On March 6, 2019, the IRS announced its intention to abandon further efforts, at least temporarily, to prohibit defined benefit plans from offering voluntary lump sum cashouts to retirees who are already in pay status. In Notice 2019-18, the IRS has revisited its July 9, 2015 announcement and retracted its previously stated intention to amend the required minimum distribution (RMD) rules under Section 401(a)(9) of the Internal Revenue Code to ban such offerings.

For historical background, defined benefit plan sponsors have been for years devising ways to offset longevity and investment risks and ever-rising Pension Benefit Guaranty Corporation premiums. This includes prevalent strategies such as offering lump sum cashout opportunities to deferred vested participants and transferring retiree benefit obligations to third party insurance companies.
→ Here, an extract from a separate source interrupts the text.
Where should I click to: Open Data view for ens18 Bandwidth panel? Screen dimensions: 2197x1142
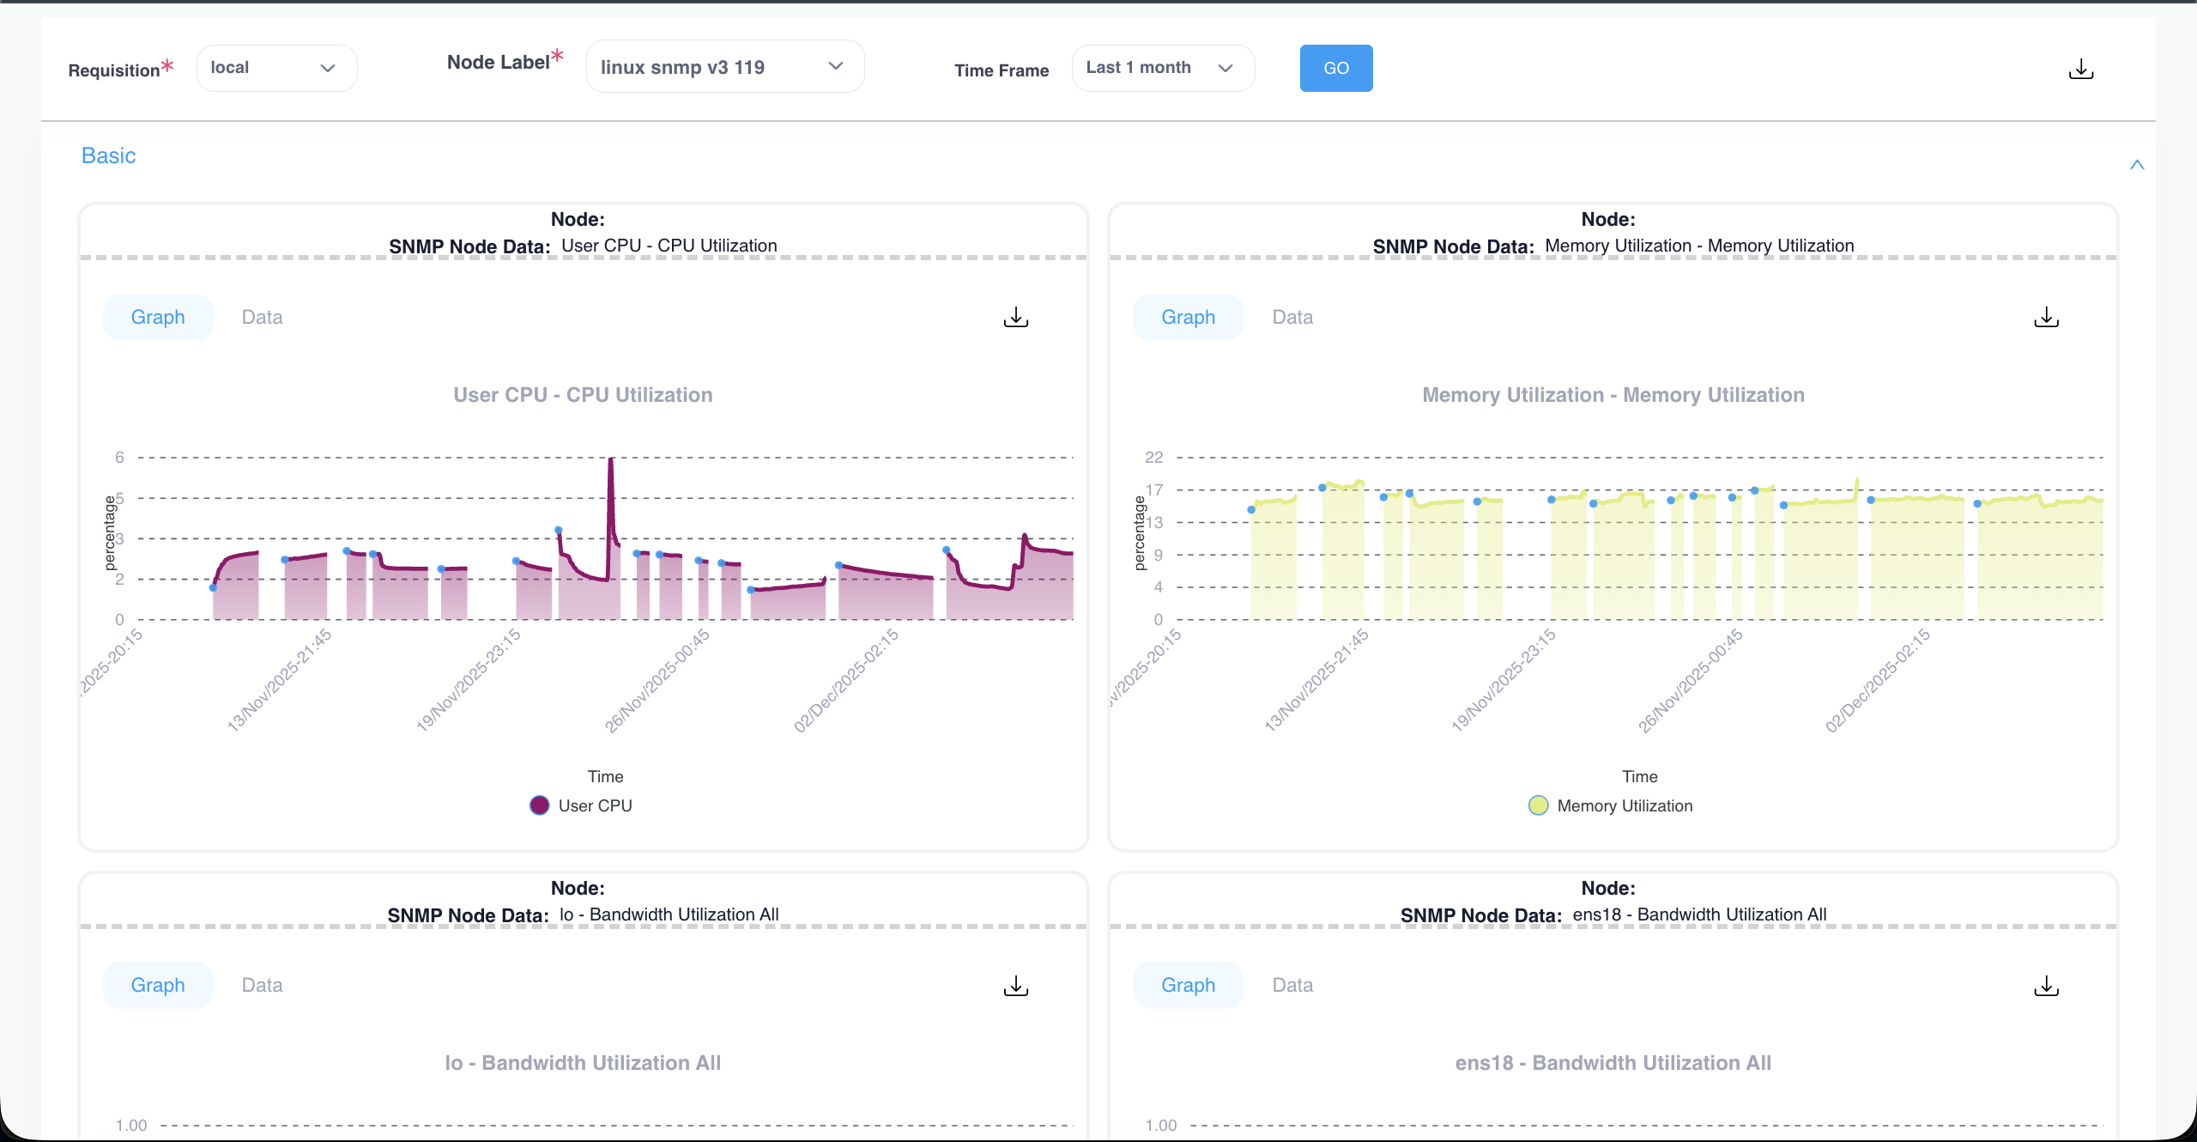[1292, 985]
By 2015, an increasingly common “de-risking” strategy was to offer in-pay participants and beneficiaries an optional lump sum buyout of their benefits to end the plan’s ongoing financial and administrative obligations to them. Indeed, the rising popularity of lump sum windows was due in no small part to the IRS issuing several private letter rulings, disposing of lingering legal uncertainties associated with the RMD rules. However, the IRS abruptly reversed course with Notice 2015-49. Expressing concern for the risk shifting from plan sponsors to retirees (echoed by the Department of Labor and PBGC), the IRS stated its intention to expressly prohibit lump sum windows of this kind through clarifying guidance under Code Section 401(a)(9).

Fast-forwarding to the present, Notice 2019-18 states that, although the IRS will not issue further private letter rulings regarding retiree lump sum windows, it will also no longer assert that these offerings are violations of RMD rules or caveat favorable determination letters as to the tax consequences.

While it is not entirely evident why the reasons articulated in Notice 2015-49 are no longer of concern the IRS, it is clear that a plan amendment initiating a lump sum window for in-pay retirees will no longer carry a risk of plan disqualification. Thus, for defined benefit plan sponsors, one effective de-risking option has been revived, at least for now.